Alan, Carolyn and Christopher moved into a flat the September after he was born. It was the converted first floor of a large terraced house, within walking distance of the
university. Alan continued to work hard at his course, and Carolyn looked after the baby and kept house. Christopher was a slight child, with rather too thin arms and legs, and little flat wrists
which always gave Carolyn a stab of apprehensive fear when she noticed them. His face was elfin, with wide grey eyes and a fuzz of pale hair, more like the fluff on a duckling than human hair. He
was a demanding baby, and rarely slept through the night, even when he was a year old. When she heard him, Carolyn got up quietly, pressing the blankets down again to stop the cold air getting at
Alan’s back. She crept into Chrissy’s room, shutting the door silently behind her. She was usually able to rock him back to sleep quite quickly. He fell asleep with one arm curled
around her head, clutching a handful of her hair, his other thumb in his mouth. The only moment of danger was as she laid him in his cot again. Sometimes then he would wake and start to
cry.

She dreaded Alan waking up. He would roll over heavily and sigh and say, “Oh that damned child,” and then, “I’ll go, I’ll go – you stay here.” He
would get up and blunder about falling over shoes and unable to find his dressing gown, until at last the light had to be turned on to sort him out, and Chrissy had worked himself into a frenzy.
When he went into Chrissy’s room he said, “Well, what’s up then?” too loudly. She listened, shrinking under the blankets, for Chrissy’s angry wail at the sight of him,
and the “Mu – Mu – Mu!” that he chanted when he wanted her. Alan always came back defeated, sooner or later, and then it took her twice as long to settle the child. It was
so much better if she could slip out quietly and not let Alan know. Sometimes Alan said, “He didn’t wake at all last night, did he?” with such pleased pride that she smiled and
shook her head. What did it matter, a little white lie like that? Anyway, Alan needed
his sleep, he had books to read, plans to draw, and essays to write. You can’t think clearly on
four hours’ sleep. It was better not to let him know that Chris woke regularly two or three times every night.

When he was twenty months old he became ill. The doctor examined him cursorily and told Carolyn that it was some kind of viral infection.

“Keep him warm and give him plenty to drink. His temperature may well go up before it goes down. Nothing to worry about.” He left two prescriptions.

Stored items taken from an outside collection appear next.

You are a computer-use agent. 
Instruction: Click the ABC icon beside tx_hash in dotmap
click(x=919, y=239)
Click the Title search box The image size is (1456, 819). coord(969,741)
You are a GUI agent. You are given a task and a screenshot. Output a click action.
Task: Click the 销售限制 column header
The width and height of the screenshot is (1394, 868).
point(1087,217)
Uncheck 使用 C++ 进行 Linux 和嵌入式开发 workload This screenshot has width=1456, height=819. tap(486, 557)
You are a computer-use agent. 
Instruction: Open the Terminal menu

Chris was plagued by a dry ticklish cough which kept him (and Carolyn) awake for the best part of three nights, and on which the cough medicine had little effect. He refused all food and she
could hardly get him to drink. Within a few days he was a pitiful sight, white-faced with huge puffy red-rimmed eyes, his thin hair plastered to his head with sweat and the comfortable roundness of
his baby tummy melted away. He cried on Carolyn’s shoulder, through pure discomfort and weariness, she believed, rocking him automatically and feeling like crying too.